Tu veux des psaumes ?

Je t’offre des crachats.

Tu veux des offrandes ?

Je t’envoie mes cendres.

Tu veux des âmes ?

Tu les prends comme un voleur,

Sans contrat, sans justice, sans pitié !


Tu m’as volé ma Fille.

Pas dans un rêve, pas dans une parabole.

Dans le réel.

Dans le sang.

Dans le silence.

Tu l’as arrachée comme on arrache une Fleur

Pour la jeter dans un feu qu’on ne regarde même pas.


Et moi ?

Tu m’as laissée là,

À hurler dans un ciel vide, à supplier un mur,

À me noyer dans une mer sans fond.


Tu es le roi des absents,

Le maître des silences.

Le tyran des lâchetés.

Tu la voulais ?

Alors pourquoi ne pas l’avoir attendue ?

Pourquoi ne pas l’avoir laissée vivre,



Aimer, créer, briller ?

Tu l’as prise comme un caprice,

Comme un enfant cruel qui casse son jouet

Juste pour voir ce que ça fait.



Tu es indigne.

Indigne de nos prières.

Indigne de nos larmes.

Indigne de nos morts.


Et si tu existes,

Je te jure que je te retrouverai.

Pas pour te comprendre, Pas pour te pardonner.

Mais pour te faire face,

Avec chaque cri que tu as ignoré,

Chaque Mère que tu as brisée,

Chaque Enfant que tu as volé.


Je viendrai sans foi,

Sans peur,

Sans respect.

Je viendrai avec le nom de ma Fille

Gravé dans mes os,

Dans mes poings,

Dans mon regard.


Et tu verras, Dieu, imposteur du néant,

Tu verras ce que c’est

Qu’une colère plus vaste que ton ciel,

Plus brûlante que ton enfer,

Plus vraie que ton mensonge !




Posté(e)
  • Semeur d’échos

Un poème-cri d'une grande intensité, qui bouleverse, naturellement.

Dieu aurait les oreilles qui bourdonnent, s'il existait.

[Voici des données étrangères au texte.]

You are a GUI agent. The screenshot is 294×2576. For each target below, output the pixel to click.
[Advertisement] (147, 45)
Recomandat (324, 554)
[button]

Malheureusement, il n'existe pas.

On ne peut s'en prendre qu'à soi-même. Ou au voisin, si l'on est un tantinet pervers.

( ̄个 ̄)

Posté(e)
  • Auteur

Merci pour ta lecture@Alba. Mon texte ne cherche pas un coupable, divin ou voisin, seulement à faire résonner mon cri de Mère en colère . Chacun y entendra ce qui lui ce qui lui appartient. Les échos, eux, choisissent leur oreille.

Posté(e)
  • Administrateur

C’est un poème bouleversant, d’une sincérité à couper le souffle. Vous osez formuler, pour ne pas dire cracher, ce que tant de parents endeuillés n’osent dire à voix haute, la rage contre Dieu, contre cette injustice absolue qu'est la perte d'un enfant. Je ne lis ici aucun blasphème gratuit mais l'intense détresse d'une mère brisée qui refuse que sa douleur soit sanctifiée. Vos vers ne demandent pas de réponse mais ils exigent d’être entendu. Merci pour cet intime partage que vous nous faites @Vol Au Vent.

Posté(e)

Un poème qui est en effet un véritable cri mais je ne pense pas que Dieu vous en voudrait, il n'y a rien de blasphématoire dans ce que vous écrivez en effet, juste une détresse sur laquelle vous posez des mots avec votre lucidité habituelle.

Posté(e)
  • Semeur d’échos

Face à une telle injustice, on ne peut que comprendre ton cri, une colère légitime..., c'est le cri d'une mère, un acte de survie, Vol au vent.

Et,, surtout, ton poème est un cri d'amour pour ta fille.

Modifié par Sophie

Posté(e)

Peut-être encore plus fort que le précédent, ce poème est un cri de révolte sacrilège et déchirant contre Dieu, accusé d'injustice et de cruauté après l'horreur de la perte d'un enfant.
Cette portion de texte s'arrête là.